PAFA has also been aggressively expanding its collection of contemporary art, last year acquiring about 500 pieces, according to museum director Brooke Davis Anderson.

The Berkshire Museum’s sell-off in a series of auctions is not bringing in as much money as it had hoped. The Church painting was expected bring as much as $7 million, but it failed to find a buyer at a Sotheby’s auction Wednesday.

Immediately after that, PAFA snapped it up in a privately brokered sale.

“PAFA is committed to telling the sweeping, comprehensive story of American art.
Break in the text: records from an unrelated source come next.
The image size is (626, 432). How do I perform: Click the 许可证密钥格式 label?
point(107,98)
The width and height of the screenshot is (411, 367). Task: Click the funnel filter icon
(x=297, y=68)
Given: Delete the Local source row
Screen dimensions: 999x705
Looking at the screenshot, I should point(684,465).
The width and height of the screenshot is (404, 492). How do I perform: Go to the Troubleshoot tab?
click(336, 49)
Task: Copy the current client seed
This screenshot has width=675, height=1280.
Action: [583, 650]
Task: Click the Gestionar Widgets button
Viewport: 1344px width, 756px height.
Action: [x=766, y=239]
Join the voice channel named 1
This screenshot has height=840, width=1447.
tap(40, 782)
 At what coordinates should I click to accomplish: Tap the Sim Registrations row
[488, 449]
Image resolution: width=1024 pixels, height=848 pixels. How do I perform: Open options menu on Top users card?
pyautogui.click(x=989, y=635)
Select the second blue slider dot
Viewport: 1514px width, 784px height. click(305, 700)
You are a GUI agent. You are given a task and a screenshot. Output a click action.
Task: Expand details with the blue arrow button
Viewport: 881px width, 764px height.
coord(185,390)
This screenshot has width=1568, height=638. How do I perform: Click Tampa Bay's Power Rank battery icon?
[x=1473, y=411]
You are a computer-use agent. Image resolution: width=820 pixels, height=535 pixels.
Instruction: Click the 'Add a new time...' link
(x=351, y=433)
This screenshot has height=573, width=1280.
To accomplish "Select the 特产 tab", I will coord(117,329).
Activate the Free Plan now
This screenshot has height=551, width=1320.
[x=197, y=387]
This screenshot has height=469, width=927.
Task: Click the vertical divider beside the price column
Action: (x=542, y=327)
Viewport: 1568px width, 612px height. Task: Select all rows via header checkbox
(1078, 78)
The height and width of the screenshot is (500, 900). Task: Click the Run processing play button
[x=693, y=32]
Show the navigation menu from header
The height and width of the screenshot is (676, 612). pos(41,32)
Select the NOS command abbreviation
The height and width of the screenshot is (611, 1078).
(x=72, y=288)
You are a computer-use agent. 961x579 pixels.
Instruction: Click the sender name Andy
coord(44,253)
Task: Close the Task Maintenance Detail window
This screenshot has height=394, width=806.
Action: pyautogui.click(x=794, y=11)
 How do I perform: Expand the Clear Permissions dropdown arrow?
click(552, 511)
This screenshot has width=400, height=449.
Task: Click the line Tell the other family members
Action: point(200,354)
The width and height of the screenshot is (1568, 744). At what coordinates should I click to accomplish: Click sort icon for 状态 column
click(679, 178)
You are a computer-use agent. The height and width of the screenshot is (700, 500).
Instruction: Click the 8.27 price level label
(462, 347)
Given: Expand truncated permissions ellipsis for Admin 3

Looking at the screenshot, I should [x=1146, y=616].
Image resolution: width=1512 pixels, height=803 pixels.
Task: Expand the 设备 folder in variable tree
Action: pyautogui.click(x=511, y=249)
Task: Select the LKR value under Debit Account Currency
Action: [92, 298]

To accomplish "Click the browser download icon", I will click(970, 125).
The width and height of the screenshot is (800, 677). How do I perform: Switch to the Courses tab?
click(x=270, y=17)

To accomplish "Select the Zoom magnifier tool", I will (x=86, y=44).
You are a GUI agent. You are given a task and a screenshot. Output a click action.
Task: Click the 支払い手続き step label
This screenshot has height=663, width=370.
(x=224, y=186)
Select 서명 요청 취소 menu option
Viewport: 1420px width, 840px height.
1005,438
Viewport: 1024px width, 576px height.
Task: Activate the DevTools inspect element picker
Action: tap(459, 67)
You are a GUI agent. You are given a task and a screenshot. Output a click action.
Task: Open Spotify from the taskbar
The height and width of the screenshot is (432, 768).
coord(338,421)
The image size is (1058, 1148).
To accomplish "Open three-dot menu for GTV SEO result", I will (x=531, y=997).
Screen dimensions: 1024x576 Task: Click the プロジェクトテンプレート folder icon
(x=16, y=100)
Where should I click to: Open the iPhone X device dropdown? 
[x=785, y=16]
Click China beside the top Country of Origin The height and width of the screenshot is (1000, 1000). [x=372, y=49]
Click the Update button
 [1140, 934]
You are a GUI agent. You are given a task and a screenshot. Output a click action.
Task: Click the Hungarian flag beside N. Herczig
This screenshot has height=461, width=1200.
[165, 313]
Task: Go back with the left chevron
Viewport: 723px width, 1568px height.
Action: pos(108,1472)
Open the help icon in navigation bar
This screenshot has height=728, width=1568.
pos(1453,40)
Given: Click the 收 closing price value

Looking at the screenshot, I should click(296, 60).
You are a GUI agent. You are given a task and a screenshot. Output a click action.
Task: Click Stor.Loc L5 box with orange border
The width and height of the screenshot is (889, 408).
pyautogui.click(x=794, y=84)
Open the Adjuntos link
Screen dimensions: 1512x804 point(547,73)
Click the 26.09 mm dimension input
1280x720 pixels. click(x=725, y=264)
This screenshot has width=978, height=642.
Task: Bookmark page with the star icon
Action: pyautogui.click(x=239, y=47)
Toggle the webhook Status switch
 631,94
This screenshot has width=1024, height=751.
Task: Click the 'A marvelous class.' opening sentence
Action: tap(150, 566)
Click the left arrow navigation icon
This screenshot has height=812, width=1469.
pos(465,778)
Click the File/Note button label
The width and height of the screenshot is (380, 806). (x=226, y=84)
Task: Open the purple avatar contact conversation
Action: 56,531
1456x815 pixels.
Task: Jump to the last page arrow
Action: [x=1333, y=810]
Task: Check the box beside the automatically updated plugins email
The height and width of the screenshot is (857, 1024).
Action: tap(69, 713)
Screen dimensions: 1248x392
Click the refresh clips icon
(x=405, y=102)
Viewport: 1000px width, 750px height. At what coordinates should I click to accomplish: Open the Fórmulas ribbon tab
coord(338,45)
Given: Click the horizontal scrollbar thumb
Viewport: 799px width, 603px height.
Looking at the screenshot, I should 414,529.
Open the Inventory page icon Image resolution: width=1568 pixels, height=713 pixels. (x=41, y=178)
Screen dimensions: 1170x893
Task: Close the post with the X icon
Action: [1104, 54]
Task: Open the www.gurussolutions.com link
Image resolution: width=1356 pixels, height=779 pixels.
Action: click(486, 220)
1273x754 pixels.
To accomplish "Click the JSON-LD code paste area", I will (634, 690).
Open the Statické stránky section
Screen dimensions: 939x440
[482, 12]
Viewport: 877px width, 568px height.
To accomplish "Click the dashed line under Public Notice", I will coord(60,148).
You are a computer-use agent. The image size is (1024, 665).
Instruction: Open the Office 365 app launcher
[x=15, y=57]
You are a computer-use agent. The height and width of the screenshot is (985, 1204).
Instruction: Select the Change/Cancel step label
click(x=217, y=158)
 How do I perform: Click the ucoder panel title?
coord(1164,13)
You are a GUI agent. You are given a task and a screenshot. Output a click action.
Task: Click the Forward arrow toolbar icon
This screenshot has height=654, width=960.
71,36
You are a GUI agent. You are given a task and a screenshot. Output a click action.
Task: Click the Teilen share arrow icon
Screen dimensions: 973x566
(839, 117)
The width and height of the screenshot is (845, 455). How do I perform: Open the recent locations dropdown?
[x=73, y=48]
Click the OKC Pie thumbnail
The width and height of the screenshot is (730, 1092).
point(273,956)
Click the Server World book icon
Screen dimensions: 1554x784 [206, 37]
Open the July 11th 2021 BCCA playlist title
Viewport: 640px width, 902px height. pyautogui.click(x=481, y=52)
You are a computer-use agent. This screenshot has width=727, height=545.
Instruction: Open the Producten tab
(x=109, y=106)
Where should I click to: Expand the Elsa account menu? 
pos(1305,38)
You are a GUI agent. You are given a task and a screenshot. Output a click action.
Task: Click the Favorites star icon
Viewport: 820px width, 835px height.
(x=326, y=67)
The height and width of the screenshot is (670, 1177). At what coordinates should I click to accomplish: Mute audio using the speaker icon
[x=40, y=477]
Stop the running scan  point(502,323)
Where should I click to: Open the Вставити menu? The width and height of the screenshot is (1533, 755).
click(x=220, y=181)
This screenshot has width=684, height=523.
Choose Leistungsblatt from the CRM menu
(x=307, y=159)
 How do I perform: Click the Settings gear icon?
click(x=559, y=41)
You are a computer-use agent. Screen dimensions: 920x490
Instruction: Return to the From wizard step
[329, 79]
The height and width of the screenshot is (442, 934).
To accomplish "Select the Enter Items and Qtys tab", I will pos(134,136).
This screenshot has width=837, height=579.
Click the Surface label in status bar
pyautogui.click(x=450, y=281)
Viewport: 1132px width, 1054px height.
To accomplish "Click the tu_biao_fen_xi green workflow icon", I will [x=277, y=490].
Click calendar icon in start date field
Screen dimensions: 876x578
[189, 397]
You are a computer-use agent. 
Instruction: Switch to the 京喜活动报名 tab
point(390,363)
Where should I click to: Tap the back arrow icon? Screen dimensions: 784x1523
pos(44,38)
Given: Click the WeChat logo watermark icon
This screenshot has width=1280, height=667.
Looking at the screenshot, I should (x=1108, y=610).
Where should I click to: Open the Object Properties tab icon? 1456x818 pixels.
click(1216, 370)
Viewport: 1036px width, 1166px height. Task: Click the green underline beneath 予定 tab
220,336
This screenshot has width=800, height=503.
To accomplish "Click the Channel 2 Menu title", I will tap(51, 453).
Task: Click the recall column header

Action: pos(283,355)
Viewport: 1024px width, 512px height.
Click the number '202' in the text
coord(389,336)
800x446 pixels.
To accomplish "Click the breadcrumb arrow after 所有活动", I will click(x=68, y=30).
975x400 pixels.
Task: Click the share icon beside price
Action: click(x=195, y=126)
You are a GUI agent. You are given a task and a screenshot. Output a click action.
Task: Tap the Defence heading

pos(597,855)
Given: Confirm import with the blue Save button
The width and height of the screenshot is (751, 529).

Frederick Church is clearly a part of that narrative,” said Anderson. “Until this week, we didn’t have a Church in our permanent collection.”

The price PAFA paid has not been made public, and Anderson would not say if the museum participated in the initial auction.

PAFA’s Hudson River School collection includes work by Albert Bierstadt, David Johnson and Thomas Moran. Some kind of exhibition is expected next year.

When museums auction off artwork, it can be considered a violation of public trust. The Church painting was donated to the Berkshire Museum in 1907 by Henry and Clifford Buckingham of Pittsfield, Massachusetts, who likely intended it to stay in the Berkshires.

One of the fears accompanying any museum’s deaccessioning of artwork is that pieces once in the public domain can slip into private ownership, never again to be seen publicly. In this case, the Church painting landed in another museum, 250 miles away.

PAFA is extending an olive branch to the people of Berkshire County by offering them free admission to its museum in perpetuity.

“It has been in the Berkshire County area for more than 100 years,” said Anderson. “The citizens of that county are now part of our community. We want to extend ourselves to them. We want them come to see the Church and all the companion pieces in our collection.”